CONCLUSIONS: This compilation of pan-Canadian AA data shows diverse models of practice and highlights the value to patients and the health care system as a whole of incorporating these allied professionals into the anesthesia care team (ACT). The present findings allow us to offer suggestions for consideration during discussions of retention, recruitment, program expansion, and cross-country collection of metrics and other data.
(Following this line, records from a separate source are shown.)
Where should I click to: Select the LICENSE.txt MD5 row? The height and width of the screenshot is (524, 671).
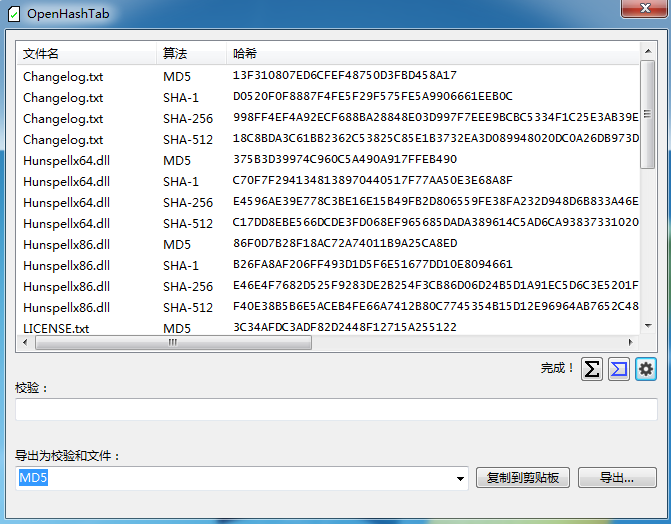[x=55, y=327]
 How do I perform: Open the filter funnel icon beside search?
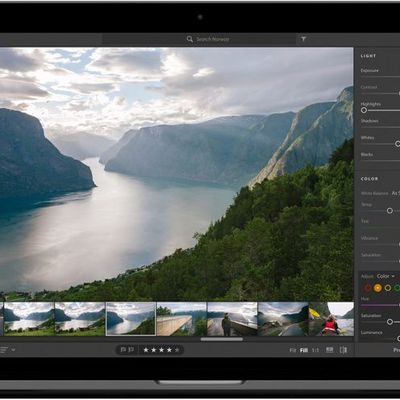pos(303,39)
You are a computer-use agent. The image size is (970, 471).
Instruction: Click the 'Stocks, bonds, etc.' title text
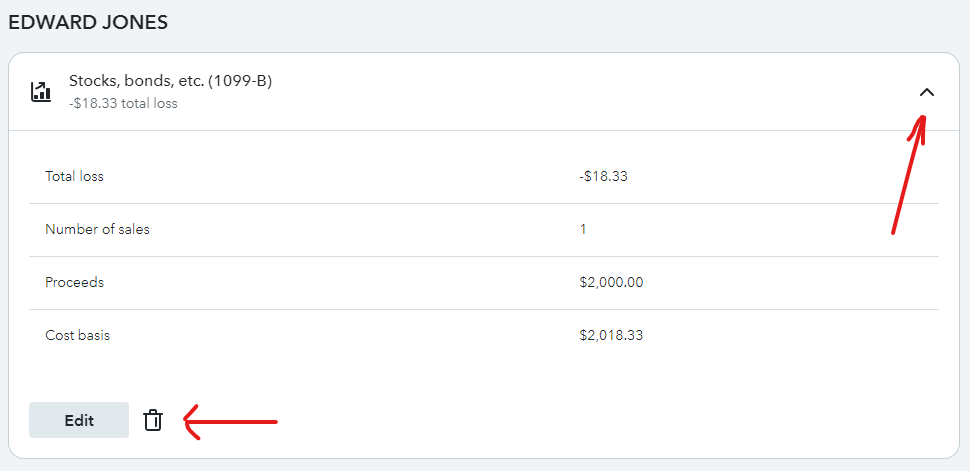pos(136,81)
We conclude by making six recommendations: 1. recognize that implementation of ACTs is a key element in solving the challenge of an increasing surgical backlog; 2. develop, or facilitate the development of, metrics and increase data-sharing nationally to enable health care authorities to better understand the importance of AAs in patient safety and perioperative efficiency; 3. develop and implement funding strategies to lower the barriers to AA training such as hospital-sponsored positions, ongoing salary support, and return-of-service arrangements; 4. ensure that salaries appropriately reflect the increased level of training and added levels of responsibility of certified AAs; 5. develop long-term strategies to ensure stable funding, recruitment and retention, and a better match between the number of AA training positions and the need for newly certified AAs; and 6. engage all stakeholders to acknowledge that AAs, as knowledgeable and specifically trained assistants, not only fulfill their defined clinical role but also contribute significantly to patient safety and clinical efficiency by assuming nondirect patient care tasks.